Our second outing to the Theater der Welt Festival here in Hamburg was to celebrated Belgian director Ivo van Hove's French-language version of Arthur Miller's A View from the Bridge, which is having its German premiere at the venerated Thalia Theater. I had always wanted to see a production by van Hove, whose radical adaptations/deconstructions of classics from the dramatic canon, most designed by his long-term partner Jan Versweyveld, have earned him an international reputation. He has a particular affinity for twentieth-century American plays, and this is his second major production of a Miller work; The Crucible ran on Broadway alongside Bridge in 2016, with the latter earning two Tony awards.
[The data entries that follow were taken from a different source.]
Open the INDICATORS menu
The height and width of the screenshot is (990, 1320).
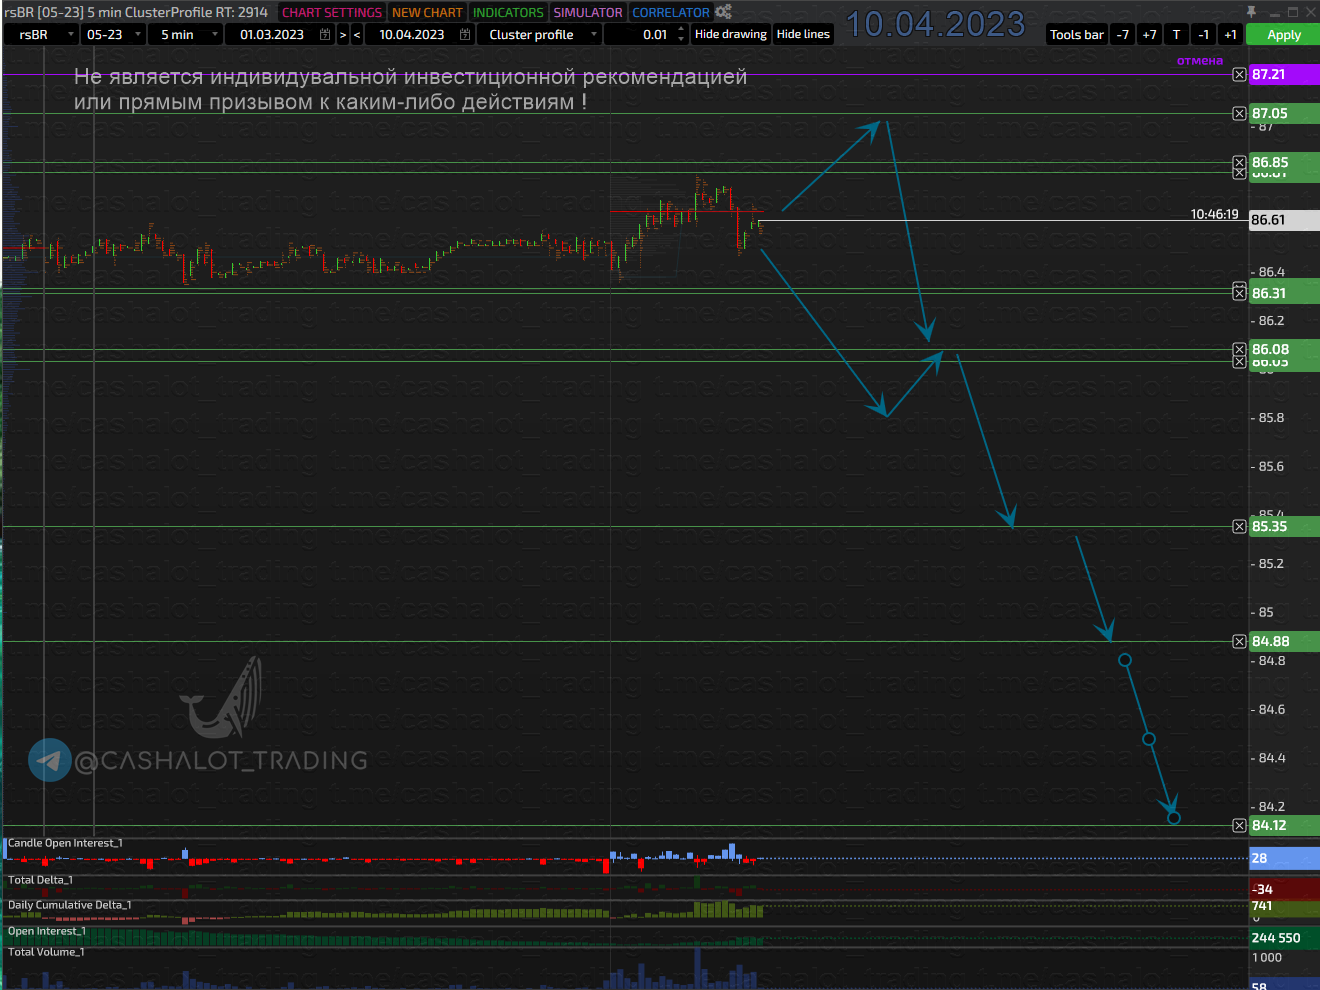508,12
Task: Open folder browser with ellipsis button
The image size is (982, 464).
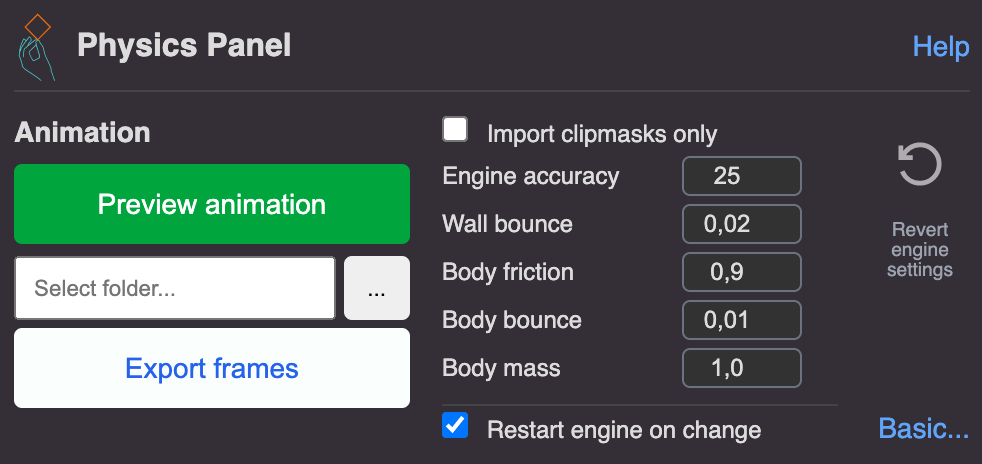Action: click(376, 289)
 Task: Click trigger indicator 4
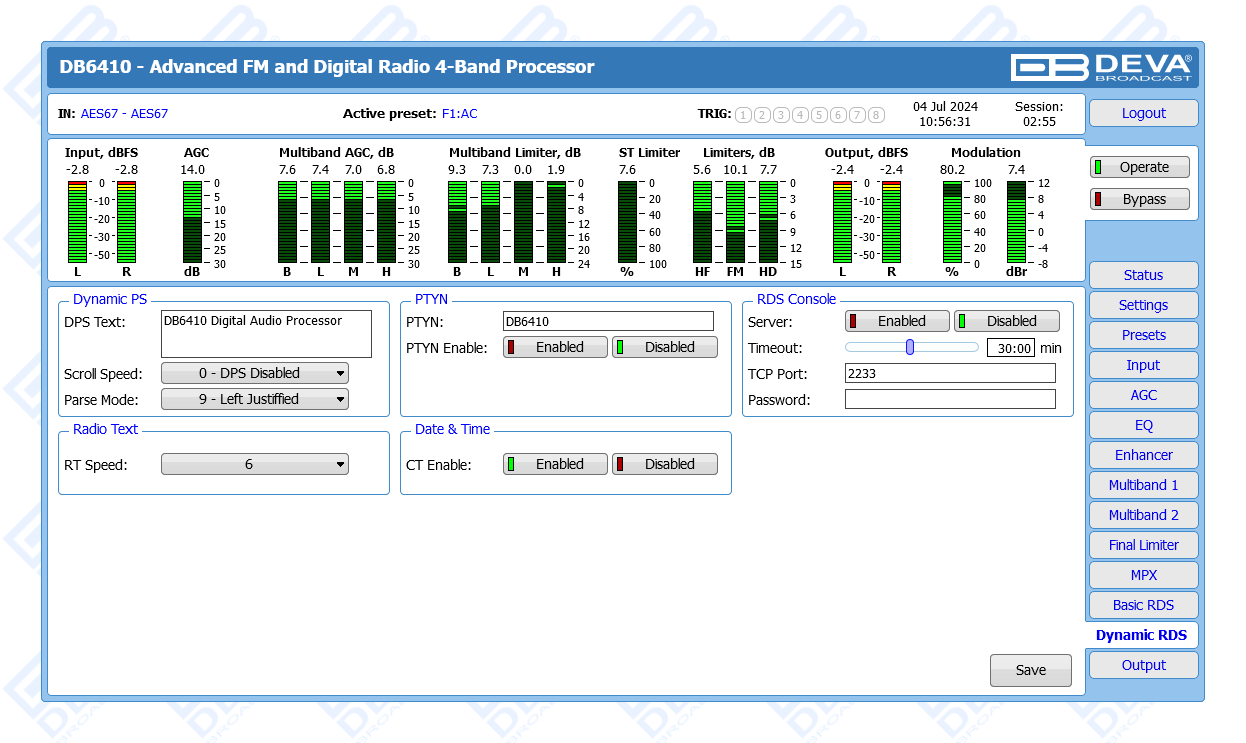(x=800, y=115)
Miller's Bridge, which began as a one-act verse drama, and which also seeded the screenplay for On the Waterfront, was the playwright's attempt to transpose the structure and themes of classical Greek tragedy to an American context. It centres on Eddie Carbone, who works alongside his friend Louis as a longshoreman on the waterfront in Red Hook, Brooklyn. Eddie is married to Beatrice, and together the childless couple has raised Catherine, the orphaned daughter of Beatrice's sister. At the play's opening Catherine has just turned 18 and has gotten a job as a stenographer, earning more money in a week than her stepfather. This is the first of the jolts to Eddie's old-school masculine sense of how the world should be. The second comes when Catherine falls in love with Rodolfo, one of two illegal Italian immigrants whom Eddie has agreed to take in and help find work. Eddie is convinced that Rodolfo, who is blond and likes to sing, cook and sew, is gay and only wants to marry Catherine so that he can stay in the country legally. This climaxes in Eddie publicly kissing Rodolfo in an attempt to expose the latter's hidden sexuality, but the act actually reveals more about Eddie's own latent tendencies. When Catherine still refuses to part with Rodolfo, a desperate Eddie calls the immigration authorities, a move that has graver consequences for the second of the two migrant workers, Marco; his subsequent revenge is the final piece of Eddie's tragic downfall.
All of this is narrated to us by the lawyer Alfieri, Miller's allusion to Vittorio Alfieri, considered the founder of Italian tragedy. In Bridge Alfieri is at once the conduit between the old world and the new world, and between the world of the play and the audience. His pronouncements--to both Eddie and Marco--on the coldness of the law, and the fateful consequences for those who would take it into their own hands, continue to have resonance. And, indeed, there is a way in which van Hove's production read to me on one level as a comment on the current global refugee crisis--and America's apparent indifference to that crisis under its current presidential administration. Versweyveld's set may have had something to do with this impression. At the top of the show the audience, which is configured in the round, is confronted with a huge steel-grey box that could double as a shipping container; when the play begins, the bottom half of the box rises to reveal the playing space, a bare white floor enclosed by a low glass wall, and with a single upstage door from which the actors enter and exit. All of the action--which takes place over a continuous two hours, with no scene breaks or blackouts--occurs in this space, and the spareness of van Hove's staging, together with the removal of any overt markers of the narrative's Brooklyn setting, seems to be part of the director's attempt to recuperate the play as a tragedy tout court--rather than as an expressly American tragedy.
Notwithstanding this impulse, as well as the fact that van Hove has successfully staged a version of this production in London, New York, Amsterdam, and Paris, there is still a way in which this piece seems quintessentially of its time--and, even more so, of a particular period in Miller's writing life when he was wrestling with what it meant, for him, to be an American man. Eddie is such a curious character; to my mind, he comes across as a kind of male hysteric. Maybe it was this particular view, or maybe it was the overall acting style of this company from Paris' Odeon Theatre, that suggested to me that Bridge is fundamentally a work of melodrama rather than tragedy. Then again, we're having a melodramatic moment, so maybe this is exactly the right register in which to stage this play.